RECORDS SHOWN:
==*==

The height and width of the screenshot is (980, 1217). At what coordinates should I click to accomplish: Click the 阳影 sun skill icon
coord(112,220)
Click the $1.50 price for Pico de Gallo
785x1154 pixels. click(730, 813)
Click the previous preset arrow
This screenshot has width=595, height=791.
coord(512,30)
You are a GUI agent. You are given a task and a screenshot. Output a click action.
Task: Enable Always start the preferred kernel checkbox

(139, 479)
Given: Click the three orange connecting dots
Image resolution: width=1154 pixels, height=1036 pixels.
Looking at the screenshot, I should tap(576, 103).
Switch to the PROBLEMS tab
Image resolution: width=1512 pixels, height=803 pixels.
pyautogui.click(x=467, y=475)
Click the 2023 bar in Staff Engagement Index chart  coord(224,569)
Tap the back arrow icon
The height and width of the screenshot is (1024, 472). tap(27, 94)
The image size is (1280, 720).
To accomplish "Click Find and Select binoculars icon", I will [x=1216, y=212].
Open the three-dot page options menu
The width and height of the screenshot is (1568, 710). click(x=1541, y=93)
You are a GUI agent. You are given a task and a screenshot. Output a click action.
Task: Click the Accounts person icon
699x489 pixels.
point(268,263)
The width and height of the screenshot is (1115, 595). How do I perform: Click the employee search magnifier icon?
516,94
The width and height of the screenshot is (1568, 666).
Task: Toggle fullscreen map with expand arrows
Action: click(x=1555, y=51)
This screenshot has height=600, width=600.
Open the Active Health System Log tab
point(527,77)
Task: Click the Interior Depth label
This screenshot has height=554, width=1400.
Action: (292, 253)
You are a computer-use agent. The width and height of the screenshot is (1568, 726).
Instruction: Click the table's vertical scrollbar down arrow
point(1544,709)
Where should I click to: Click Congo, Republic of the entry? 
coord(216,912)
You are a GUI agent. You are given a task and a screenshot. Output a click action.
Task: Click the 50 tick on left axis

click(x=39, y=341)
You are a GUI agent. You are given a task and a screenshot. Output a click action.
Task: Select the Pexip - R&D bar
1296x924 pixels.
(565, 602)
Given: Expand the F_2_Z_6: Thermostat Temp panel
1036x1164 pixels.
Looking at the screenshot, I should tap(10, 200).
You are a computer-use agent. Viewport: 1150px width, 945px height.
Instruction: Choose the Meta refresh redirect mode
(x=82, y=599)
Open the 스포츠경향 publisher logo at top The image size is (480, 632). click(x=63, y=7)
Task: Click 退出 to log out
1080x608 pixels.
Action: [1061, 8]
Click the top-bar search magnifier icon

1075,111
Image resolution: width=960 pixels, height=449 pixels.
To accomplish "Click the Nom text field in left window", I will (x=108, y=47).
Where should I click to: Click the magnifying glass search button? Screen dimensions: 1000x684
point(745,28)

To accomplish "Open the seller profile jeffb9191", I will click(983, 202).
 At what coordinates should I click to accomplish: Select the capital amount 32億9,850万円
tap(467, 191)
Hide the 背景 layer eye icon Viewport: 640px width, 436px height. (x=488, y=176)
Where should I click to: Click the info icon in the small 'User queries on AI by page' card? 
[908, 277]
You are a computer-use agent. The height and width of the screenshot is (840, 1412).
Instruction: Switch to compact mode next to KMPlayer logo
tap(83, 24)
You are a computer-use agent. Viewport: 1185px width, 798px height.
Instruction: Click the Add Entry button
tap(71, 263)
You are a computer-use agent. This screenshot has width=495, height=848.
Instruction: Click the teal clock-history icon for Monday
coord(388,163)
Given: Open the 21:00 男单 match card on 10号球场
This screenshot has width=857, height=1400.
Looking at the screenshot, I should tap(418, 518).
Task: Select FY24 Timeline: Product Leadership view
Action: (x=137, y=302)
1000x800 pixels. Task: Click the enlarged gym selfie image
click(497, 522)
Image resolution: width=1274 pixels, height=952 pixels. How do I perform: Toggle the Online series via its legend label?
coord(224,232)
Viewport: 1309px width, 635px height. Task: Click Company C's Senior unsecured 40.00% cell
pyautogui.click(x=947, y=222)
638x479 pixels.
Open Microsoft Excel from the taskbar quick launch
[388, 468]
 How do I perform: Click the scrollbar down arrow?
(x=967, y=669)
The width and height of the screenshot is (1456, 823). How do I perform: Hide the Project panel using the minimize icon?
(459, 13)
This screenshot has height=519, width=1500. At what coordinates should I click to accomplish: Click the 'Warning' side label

==*==

TRY IT: Wherever the line holding "Open the 스포츠경향" falls in the entries above, copy exactly from it through the line holding "Image resolution: width=960", inclusive, and add nothing.

PROBLEM SOLUTION:
Open the 스포츠경향 publisher logo at top The image size is (480, 632). click(x=63, y=7)
Task: Click 退出 to log out
1080x608 pixels.
Action: [1061, 8]
Click the top-bar search magnifier icon

1075,111
Image resolution: width=960 pixels, height=449 pixels.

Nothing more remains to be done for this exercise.